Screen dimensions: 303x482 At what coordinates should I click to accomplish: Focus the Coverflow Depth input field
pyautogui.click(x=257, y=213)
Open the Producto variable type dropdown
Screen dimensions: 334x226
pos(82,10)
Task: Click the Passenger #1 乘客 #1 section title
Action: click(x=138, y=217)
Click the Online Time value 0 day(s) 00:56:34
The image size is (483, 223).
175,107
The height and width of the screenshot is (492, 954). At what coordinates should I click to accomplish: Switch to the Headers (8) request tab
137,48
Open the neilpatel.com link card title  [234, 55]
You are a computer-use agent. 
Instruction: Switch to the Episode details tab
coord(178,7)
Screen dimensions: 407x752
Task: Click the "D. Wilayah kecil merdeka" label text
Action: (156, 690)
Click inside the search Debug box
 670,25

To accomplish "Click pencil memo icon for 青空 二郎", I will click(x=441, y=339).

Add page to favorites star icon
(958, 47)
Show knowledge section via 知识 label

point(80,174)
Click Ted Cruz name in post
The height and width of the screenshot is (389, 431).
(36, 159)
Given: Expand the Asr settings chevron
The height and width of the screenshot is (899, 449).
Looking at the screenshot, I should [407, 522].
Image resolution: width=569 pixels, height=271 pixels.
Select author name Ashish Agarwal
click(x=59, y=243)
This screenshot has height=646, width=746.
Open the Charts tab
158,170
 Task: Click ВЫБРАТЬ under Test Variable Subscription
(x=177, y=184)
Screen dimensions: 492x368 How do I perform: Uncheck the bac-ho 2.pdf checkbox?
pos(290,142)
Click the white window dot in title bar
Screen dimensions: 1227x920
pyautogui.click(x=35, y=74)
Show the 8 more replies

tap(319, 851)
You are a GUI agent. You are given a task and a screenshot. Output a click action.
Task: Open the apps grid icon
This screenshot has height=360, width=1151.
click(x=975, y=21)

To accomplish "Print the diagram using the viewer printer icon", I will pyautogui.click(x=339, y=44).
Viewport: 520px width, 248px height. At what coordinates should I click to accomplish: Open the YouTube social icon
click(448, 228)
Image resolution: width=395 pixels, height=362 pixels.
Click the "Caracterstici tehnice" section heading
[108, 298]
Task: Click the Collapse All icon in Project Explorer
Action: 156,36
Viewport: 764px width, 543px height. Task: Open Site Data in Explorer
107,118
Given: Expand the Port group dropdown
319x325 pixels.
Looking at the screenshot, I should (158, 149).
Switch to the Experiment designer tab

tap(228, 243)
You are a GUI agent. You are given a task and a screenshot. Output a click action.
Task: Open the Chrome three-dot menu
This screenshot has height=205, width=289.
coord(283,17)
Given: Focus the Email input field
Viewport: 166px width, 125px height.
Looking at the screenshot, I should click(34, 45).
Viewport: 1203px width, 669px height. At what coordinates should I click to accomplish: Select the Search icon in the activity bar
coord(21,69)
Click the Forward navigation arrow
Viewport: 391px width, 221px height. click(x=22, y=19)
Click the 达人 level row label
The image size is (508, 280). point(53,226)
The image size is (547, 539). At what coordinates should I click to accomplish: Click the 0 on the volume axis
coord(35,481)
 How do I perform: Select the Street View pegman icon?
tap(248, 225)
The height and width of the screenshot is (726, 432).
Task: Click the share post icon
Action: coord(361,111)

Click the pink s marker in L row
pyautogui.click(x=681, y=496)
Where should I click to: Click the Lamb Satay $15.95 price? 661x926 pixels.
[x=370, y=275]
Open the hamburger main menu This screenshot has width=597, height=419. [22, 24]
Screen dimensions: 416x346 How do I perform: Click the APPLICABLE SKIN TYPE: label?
__________________________________________________
■ Aim of the task: Search the listing for "resolution" and show every line where it occurs.

■ Written response:
Image resolution: width=569 pixels, height=271 pixels.
Image resolution: width=395 pixels, height=362 pixels.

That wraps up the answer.